In-class exercise: finish this! Answer in terms of \(\Var{Y}\), \(\Var{Z}\), \(\Cov{Y,Z}\)

How big are the prediction errors?

\[\begin{eqnarray} \Var{Y-m(Z)} & = & \Var{Y - \alpha - \beta Z}\\ & = & \Var{Y - \beta Z}\\ & = & \Var{Y} + \beta^2\Var{Z} - 2\beta\Cov{Y,Z} \end{eqnarray}\]

but \(\beta = \Cov{Y,Z}/\Var{Z}\) so

\[\begin{eqnarray} \Var{Y-m(Z)} & = & \Var{Y} + \frac{\Cov{Y,Z}^2}{\Var{Z}} - 2\frac{\Cov{Y,Z}^2}{\Var{Z}}\\ & = & \Var{Y} - \frac{\Cov{Y,Z}^2}{\Var{Z}}\\ & < & \Var{Y} \text{unless}\ \Cov{Y,Z} = 0 \end{eqnarray}\]

\(\Rightarrow\) Optimal linear predictor is almost always better than nothing…

Multivariate case

We try to predict \(Y\) from a whole bunch of variables

Bundle those predictor variables into \(\vec{Z}\)

Solution:

\[ m(\vec{Z}) = \alpha+\vec{\beta}\cdot \vec{Z} = \Expect{Y} + \Var{\vec{Z}}^{-1} \Cov{\vec{Z},Y} (\vec{Z} - \Expect{\vec{Z}}) \]

and

\[ \Var{Y-m(\vec{Z})} = \Var{Y} - \Cov{Y,\vec{Z}}^T \Var{\vec{Z}}^{-1} \Cov{Y,\vec{Z}} \]

What we don’t assume, again

Anything about the distributions of \(Y\) or \(\vec{Z}\)
That the linear predictor is correct
That anything is Gaussian

Some possible contexts

Interpolating or extrapolating one variable over space and/or time
Predicting one variable from another
Predicting one variable from 2+ others

Interpolating or extrapolating a single variable

Given: \(X(r_1, t_1), X(r_2, t_2), \ldots X(r_n, t_n)\)
Desired: estimate/guess at \(X(r_0, t_0)\)
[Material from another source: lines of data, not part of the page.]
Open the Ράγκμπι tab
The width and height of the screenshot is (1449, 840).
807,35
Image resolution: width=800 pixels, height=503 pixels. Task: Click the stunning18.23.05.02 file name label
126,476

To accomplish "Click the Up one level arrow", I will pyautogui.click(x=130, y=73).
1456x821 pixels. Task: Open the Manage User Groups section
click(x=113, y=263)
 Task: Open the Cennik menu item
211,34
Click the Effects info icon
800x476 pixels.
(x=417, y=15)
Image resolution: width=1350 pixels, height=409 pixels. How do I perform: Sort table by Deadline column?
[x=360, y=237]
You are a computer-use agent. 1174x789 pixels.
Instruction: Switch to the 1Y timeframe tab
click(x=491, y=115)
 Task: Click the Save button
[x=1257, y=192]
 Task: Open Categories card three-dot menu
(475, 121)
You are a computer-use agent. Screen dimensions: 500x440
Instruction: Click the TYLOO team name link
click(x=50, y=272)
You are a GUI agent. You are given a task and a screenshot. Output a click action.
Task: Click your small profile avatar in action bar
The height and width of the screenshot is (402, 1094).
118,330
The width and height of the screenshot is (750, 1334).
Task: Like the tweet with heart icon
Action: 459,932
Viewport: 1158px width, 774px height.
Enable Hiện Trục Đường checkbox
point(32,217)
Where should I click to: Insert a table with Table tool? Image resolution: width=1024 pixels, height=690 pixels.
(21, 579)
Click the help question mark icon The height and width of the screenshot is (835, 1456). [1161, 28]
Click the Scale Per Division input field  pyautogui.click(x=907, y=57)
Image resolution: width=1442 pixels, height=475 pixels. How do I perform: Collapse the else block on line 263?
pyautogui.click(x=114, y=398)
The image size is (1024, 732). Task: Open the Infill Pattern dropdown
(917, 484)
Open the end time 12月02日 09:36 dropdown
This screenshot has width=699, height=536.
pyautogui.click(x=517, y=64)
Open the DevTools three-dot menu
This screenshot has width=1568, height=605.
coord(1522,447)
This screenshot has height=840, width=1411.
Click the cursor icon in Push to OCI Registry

\[\begin{eqnarray} Y & = & X(r_0, t_0)\\ \vec{Z} & = & [X(r_1, t_1), X(r_2, t_2), \ldots X(r_n, t_n)] \end{eqnarray}\]

Prediction for \(X(r_0, t_0)\) is a linear combination of \(X\) at other points

\[\begin{eqnarray} \EstRegFunc(r_0, t_0) & = & \alpha + \vec{\beta} \cdot \left[\begin{array}{c} X(r_1, t_1) \\ X(r_2, t_2) \\ \vdots \\ X(r_n, t_n) \end{array}\right]\\ \alpha & = & \Expect{X(r_0, t_0)} - \vec{\beta} \cdot \left[\begin{array}{c} \Expect{X(r_1, t_1)}\\ \Expect{X(r_2, t_2)} \\ \vdots \\ \Expect{X(r_n, t_n)}\end{array}\right] ~ \text{(goes away if everything's centered)}\\ \beta & = & {\left[\begin{array}{cccc} \Var{X(r_1, t_1)} & \Cov{X(r_1, t_1), X(r_2, t_2)} & \ldots & \Cov{X(r_1, t_1), X(r_n, t_n)}\\ \Cov{X(r_1, t_1), X(r_2, t_2)} & \Var{X(r_2, t_2)} & \ldots & \Cov{X(r_2, t_2), X(r_n, t_n)}\\ \vdots & \vdots & \ldots & \vdots\\ \Cov{X(r_1, t_1), X(r_n, t_n)} & \Cov{X(r_2, t_2), X(r_n, t_n)} & \ldots & \Var{X(r_n, t_n)}\end{array}\right]}^{-1} \left[\begin{array}{c} \Cov{X(r_0, t_0), X(r_1, t_1)}\\ \Cov{X(r_0, t_0), X(r_2, t_2)}\\ \vdots \\ \Cov{X(r_0, t_0), X(r_n, t_n)}\end{array}\right] \end{eqnarray}\]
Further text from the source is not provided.